──────── MATERIAL PROVIDED ────────

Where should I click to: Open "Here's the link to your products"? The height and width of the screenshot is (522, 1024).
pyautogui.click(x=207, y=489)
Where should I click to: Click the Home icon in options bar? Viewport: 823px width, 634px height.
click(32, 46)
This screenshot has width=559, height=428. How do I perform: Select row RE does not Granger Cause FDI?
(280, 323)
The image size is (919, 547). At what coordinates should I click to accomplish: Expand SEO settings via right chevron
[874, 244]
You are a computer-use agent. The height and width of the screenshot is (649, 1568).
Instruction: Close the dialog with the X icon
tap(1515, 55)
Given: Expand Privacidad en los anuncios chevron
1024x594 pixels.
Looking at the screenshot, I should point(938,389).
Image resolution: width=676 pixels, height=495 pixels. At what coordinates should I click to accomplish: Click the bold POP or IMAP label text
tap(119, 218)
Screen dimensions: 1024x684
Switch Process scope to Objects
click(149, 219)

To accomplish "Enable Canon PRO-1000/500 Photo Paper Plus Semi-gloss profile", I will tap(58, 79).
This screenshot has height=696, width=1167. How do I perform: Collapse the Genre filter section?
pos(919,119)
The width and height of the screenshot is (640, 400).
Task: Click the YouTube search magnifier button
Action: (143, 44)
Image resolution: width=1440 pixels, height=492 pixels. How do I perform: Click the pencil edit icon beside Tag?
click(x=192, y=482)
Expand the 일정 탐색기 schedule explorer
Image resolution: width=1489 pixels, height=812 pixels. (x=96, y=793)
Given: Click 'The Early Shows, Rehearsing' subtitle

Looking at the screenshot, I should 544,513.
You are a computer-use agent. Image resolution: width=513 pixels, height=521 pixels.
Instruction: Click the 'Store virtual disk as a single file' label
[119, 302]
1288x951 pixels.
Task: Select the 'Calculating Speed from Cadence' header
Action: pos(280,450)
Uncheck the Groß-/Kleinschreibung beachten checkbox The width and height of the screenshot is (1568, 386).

────────

GOAL OF THE EXERCISE:
Nothing should be left out: repeat all of the data exactly.

ANSWER:
Where should I click to: Open "Here's the link to your products"? The height and width of the screenshot is (522, 1024).
pyautogui.click(x=207, y=489)
Where should I click to: Click the Home icon in options bar? Viewport: 823px width, 634px height.
click(32, 46)
This screenshot has width=559, height=428. How do I perform: Select row RE does not Granger Cause FDI?
(280, 323)
The image size is (919, 547). At what coordinates should I click to accomplish: Expand SEO settings via right chevron
[874, 244]
You are a computer-use agent. The height and width of the screenshot is (649, 1568).
Instruction: Close the dialog with the X icon
tap(1515, 55)
Given: Expand Privacidad en los anuncios chevron
1024x594 pixels.
Looking at the screenshot, I should point(938,389).
Image resolution: width=676 pixels, height=495 pixels. At what coordinates should I click to accomplish: Click the bold POP or IMAP label text
tap(119, 218)
Screen dimensions: 1024x684
Switch Process scope to Objects
click(149, 219)

To accomplish "Enable Canon PRO-1000/500 Photo Paper Plus Semi-gloss profile", I will tap(58, 79).
This screenshot has height=696, width=1167. How do I perform: Collapse the Genre filter section?
pos(919,119)
The width and height of the screenshot is (640, 400).
Task: Click the YouTube search magnifier button
Action: (143, 44)
Image resolution: width=1440 pixels, height=492 pixels. How do I perform: Click the pencil edit icon beside Tag?
click(x=192, y=482)
Expand the 일정 탐색기 schedule explorer
Image resolution: width=1489 pixels, height=812 pixels. (x=96, y=793)
Given: Click 'The Early Shows, Rehearsing' subtitle

Looking at the screenshot, I should 544,513.
You are a computer-use agent. Image resolution: width=513 pixels, height=521 pixels.
Instruction: Click the 'Store virtual disk as a single file' label
[119, 302]
1288x951 pixels.
Task: Select the 'Calculating Speed from Cadence' header
Action: pos(280,450)
Uncheck the Groß-/Kleinschreibung beachten checkbox The width and height of the screenshot is (1568, 386).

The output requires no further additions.